** DATA SUPPLIED follows **

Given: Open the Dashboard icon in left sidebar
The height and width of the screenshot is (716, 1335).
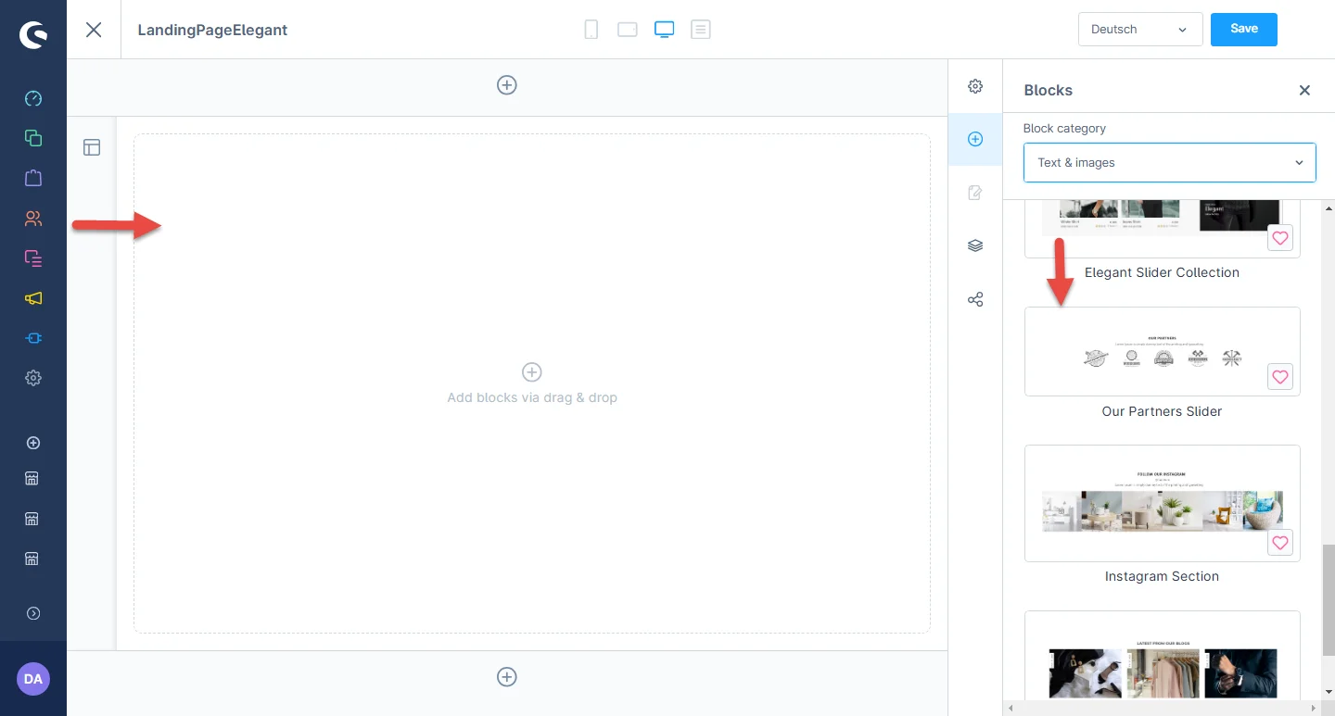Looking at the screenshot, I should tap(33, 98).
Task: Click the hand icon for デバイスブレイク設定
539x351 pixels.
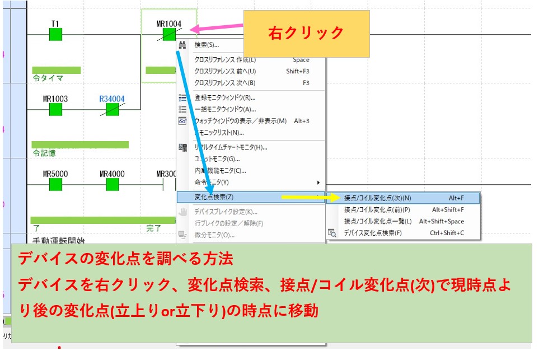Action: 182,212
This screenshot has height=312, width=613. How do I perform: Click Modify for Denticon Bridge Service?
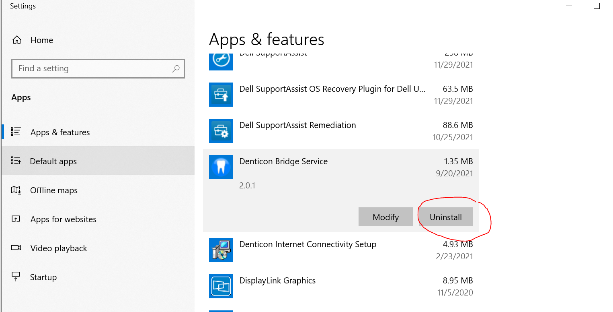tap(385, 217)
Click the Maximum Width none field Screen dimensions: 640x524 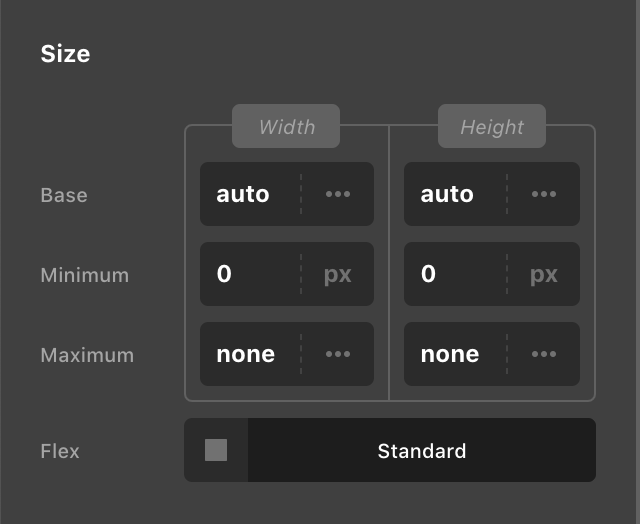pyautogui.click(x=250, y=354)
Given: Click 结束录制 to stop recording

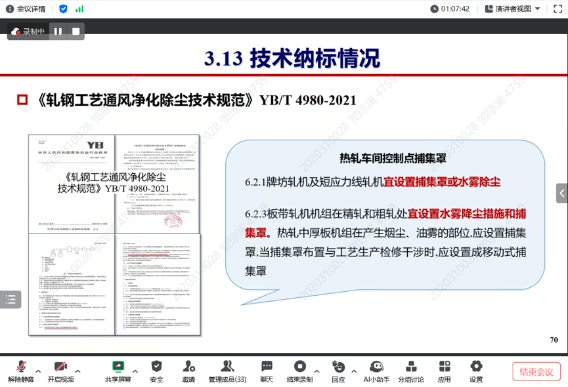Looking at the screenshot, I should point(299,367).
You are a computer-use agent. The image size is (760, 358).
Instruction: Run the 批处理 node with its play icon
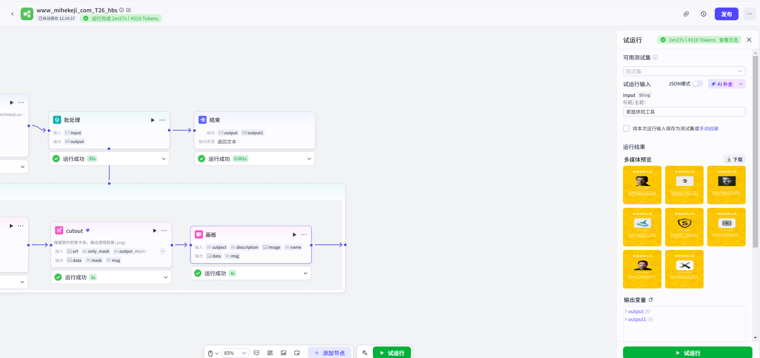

** End of DATA SUPPLIED **
** DATA SUPPLIED follows **

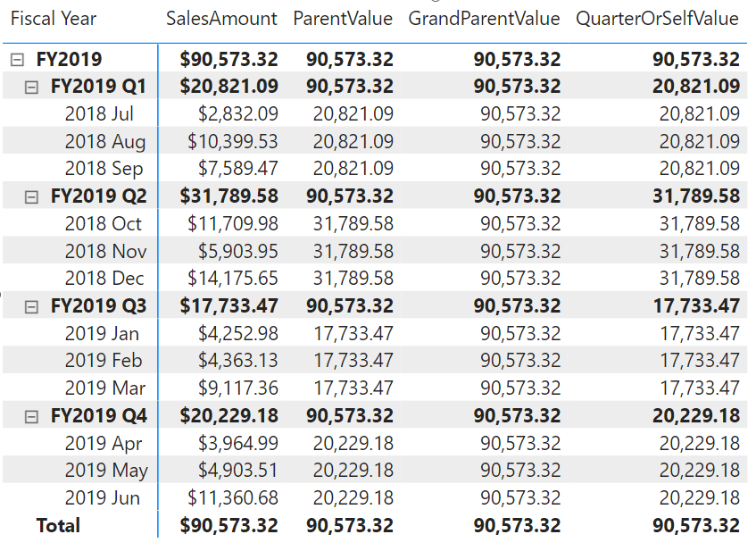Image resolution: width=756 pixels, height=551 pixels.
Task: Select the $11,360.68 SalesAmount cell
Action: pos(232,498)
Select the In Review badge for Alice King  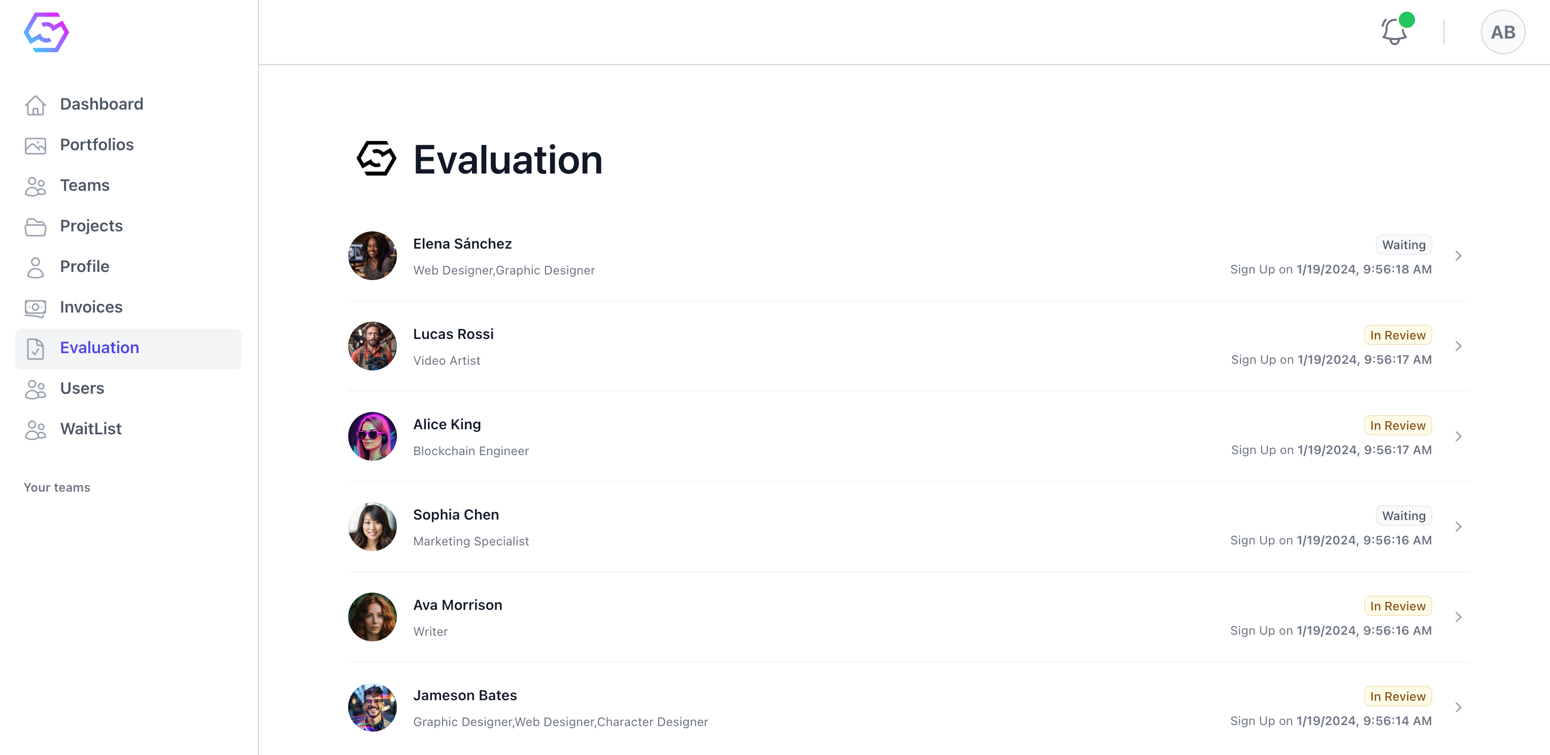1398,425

** End of DATA SUPPLIED **

- **YOUR OBJECTIVE**
Would you output only the span of the records above that opens with the line containing "Given: Click 结束录制 to stop recording" and closes with the line containing "Instruction: Run the", ends included and pictures dropped?

- **REPLY TO THE EXERCISE**
Given: Click 结束录制 to stop recording

Looking at the screenshot, I should point(299,367).
You are a computer-use agent. The image size is (760, 358).
Instruction: Run the 批处理 node with its play icon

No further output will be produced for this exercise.